4. Integer Overflow/Underflow
Vulnerable Pattern (pre-Solidity 0.8.0):
contract OverflowVulnerable {
mapping(address => uint256) public scores;
function addScore(uint256 points) public {
scores[msg.sender] += points; // Can overflow!
}
function subtractScore(uint256 points) public {
scores[msg.sender] -= points; // Can underflow!
}
}Secure Pattern:
// Solidity 0.8+ has built in overflow protection
contract OverflowSecure {
mapping(address => uint256) public scores;
uint256 public constant MAX_SCORE = 1000000;
function addScore(uint256 points) public {
require(points <= MAX_SCORE, "Points too high");
require(scores[msg.sender] + points <= MAX_SCORE, "Score would exceed maximum");
scores[msg.sender] += points;
}
function subtractScore(uint256 points) public {
require(scores[msg.sender] >= points, "Insufficient score");
scores[msg.sender] -= points;
}
}Solidity 0.8.x and newer has built in overflow checks, but it’s good practice to still include business logic bounds like MAX_SCORE.
5. Timestamp Manipulation
Vulnerable Pattern:
contract TimestampVulnerable {
mapping(address => uint256) public dailyActions;
mapping(address => uint256) public lastActionDate;
function performDailyAction() public {
uint256 today = block.timestamp / 1 days;
if (lastActionDate[msg.sender] < today) {
dailyActions[msg.sender] = 0;
lastActionDate[msg.sender] = today;
}
require(dailyActions[msg.sender] < 5, "Daily limit reached");
dailyActions[msg.sender]++; // Miner can manipulate timestamp
}
}Miners/validators can manipulate timestamps by ±15 seconds. This may allow users to claim double daily rewards or reset cooldowns prematurely.
Secure Pattern:
contract TimestampSecure {
mapping(address => uint256) public actionCount;
mapping(address => uint256) public windowStart;
uint256 constant WINDOW_SIZE = 24 hours;
uint256 constant MAX_ACTIONS_PER_WINDOW = 5;
function performAction() public {
if (block.timestamp >= windowStart[msg.sender] + WINDOW_SIZE) {
windowStart[msg.sender] = block.timestamp;
actionCount[msg.sender] = 0;
}
require(actionCount[msg.sender] < MAX_ACTIONS_PER_WINDOW, "Window limit reached");
actionCount[msg.sender]++; // Process action
}
}Avoid using exact dates. Instead, calculate rolling windows (e.g., every 24h) and check how much time has passed.
Conclusion
Now that you’ve explored the architectural patterns, pitfalls, and defensive programming techniques for smart contract leaderboards, here’s how to continue building confidently:
Test Thoroughly
Use Hardhat or Foundry to write unit tests for every key function.

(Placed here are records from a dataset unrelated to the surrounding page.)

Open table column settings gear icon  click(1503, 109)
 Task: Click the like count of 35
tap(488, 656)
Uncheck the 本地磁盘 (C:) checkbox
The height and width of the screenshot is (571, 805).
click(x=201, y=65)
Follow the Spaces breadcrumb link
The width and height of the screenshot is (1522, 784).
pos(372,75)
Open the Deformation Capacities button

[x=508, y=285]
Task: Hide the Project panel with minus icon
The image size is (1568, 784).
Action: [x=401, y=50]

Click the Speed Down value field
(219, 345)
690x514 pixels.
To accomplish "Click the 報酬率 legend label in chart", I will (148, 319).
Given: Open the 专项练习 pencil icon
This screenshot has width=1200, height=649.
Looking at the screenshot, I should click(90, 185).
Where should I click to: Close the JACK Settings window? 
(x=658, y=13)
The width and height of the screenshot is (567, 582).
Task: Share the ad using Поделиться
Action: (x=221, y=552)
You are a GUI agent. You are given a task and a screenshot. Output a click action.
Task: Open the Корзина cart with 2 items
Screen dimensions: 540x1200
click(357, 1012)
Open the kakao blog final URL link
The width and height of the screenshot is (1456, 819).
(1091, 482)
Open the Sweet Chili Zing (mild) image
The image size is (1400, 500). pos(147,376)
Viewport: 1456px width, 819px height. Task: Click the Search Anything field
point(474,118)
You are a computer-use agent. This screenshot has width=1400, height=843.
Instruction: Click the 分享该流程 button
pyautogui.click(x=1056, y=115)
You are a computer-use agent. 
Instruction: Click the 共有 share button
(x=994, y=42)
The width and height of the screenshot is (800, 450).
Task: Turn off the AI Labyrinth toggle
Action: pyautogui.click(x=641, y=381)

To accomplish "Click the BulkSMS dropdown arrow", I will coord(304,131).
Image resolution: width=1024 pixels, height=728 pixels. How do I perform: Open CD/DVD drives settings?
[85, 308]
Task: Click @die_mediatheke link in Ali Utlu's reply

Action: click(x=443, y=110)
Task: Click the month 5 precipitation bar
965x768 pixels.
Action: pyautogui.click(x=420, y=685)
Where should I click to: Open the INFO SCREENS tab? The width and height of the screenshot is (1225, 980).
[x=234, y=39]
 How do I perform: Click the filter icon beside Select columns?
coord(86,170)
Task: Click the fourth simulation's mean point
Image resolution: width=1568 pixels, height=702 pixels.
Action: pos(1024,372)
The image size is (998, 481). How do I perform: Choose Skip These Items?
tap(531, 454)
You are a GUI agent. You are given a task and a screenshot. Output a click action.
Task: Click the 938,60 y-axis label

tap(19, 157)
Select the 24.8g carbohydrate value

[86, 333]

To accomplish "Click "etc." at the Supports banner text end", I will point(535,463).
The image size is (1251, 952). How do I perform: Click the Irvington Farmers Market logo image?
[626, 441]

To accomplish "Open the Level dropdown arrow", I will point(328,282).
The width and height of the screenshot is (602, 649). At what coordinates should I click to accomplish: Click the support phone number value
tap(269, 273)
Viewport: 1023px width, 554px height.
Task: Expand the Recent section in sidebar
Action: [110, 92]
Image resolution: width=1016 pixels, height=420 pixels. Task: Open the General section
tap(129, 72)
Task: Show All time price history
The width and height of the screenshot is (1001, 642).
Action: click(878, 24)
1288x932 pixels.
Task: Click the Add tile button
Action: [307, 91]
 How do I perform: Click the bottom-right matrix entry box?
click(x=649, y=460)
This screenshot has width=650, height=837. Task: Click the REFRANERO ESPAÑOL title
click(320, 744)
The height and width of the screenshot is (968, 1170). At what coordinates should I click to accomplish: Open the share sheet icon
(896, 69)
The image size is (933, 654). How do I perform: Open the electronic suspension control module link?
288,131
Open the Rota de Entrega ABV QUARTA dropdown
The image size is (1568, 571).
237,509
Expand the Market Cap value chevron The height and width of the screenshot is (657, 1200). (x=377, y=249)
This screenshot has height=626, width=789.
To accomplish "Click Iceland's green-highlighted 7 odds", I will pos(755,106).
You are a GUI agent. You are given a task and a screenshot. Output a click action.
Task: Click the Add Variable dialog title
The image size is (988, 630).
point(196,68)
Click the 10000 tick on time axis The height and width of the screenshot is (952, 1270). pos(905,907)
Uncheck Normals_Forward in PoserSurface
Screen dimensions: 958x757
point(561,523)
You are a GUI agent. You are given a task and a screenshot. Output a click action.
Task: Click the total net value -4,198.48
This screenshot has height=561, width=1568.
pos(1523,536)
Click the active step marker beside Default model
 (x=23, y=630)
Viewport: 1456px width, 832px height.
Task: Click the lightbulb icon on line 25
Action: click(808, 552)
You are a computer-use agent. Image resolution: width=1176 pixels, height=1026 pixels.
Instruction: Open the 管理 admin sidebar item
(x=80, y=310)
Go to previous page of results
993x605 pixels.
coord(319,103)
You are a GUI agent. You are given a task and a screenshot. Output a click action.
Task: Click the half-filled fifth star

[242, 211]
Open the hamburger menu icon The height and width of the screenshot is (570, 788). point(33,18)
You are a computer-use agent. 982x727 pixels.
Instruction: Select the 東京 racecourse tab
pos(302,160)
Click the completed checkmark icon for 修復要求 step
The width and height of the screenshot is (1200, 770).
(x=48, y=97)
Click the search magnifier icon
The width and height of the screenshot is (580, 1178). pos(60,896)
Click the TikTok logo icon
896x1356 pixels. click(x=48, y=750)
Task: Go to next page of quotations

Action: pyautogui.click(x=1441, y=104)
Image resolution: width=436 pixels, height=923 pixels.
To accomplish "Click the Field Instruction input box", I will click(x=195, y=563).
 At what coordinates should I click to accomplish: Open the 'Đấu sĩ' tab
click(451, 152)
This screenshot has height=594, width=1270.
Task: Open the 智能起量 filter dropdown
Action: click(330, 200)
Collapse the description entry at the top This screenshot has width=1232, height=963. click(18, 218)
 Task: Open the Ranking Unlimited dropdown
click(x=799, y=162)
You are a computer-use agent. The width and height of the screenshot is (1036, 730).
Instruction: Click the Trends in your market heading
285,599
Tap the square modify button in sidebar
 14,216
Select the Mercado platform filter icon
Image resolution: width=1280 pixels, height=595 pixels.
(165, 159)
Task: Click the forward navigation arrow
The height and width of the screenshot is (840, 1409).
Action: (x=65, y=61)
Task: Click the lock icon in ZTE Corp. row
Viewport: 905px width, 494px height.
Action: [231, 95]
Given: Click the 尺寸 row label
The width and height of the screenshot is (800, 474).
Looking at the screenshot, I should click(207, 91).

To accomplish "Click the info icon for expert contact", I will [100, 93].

Simulate edge cases: reentrancy, cooldown bypass, overflow, and unauthorized access.
Consider adding fuzz testing to simulate unpredictable inputs.
Consider Formal Verification or Audits
Tools like MythX, Slither, or Foundry's invariant testing can help validate your assumptions. If your leaderboard has rewards or tokens at stake, invest in a third-party security audit.
Integrate Role-Based Game Mechanics
Let admins pause/resume the game.
Add claim reward limits and anti bot protections.
Emit events for off chain indexers (e.g. The Graph or Ormi).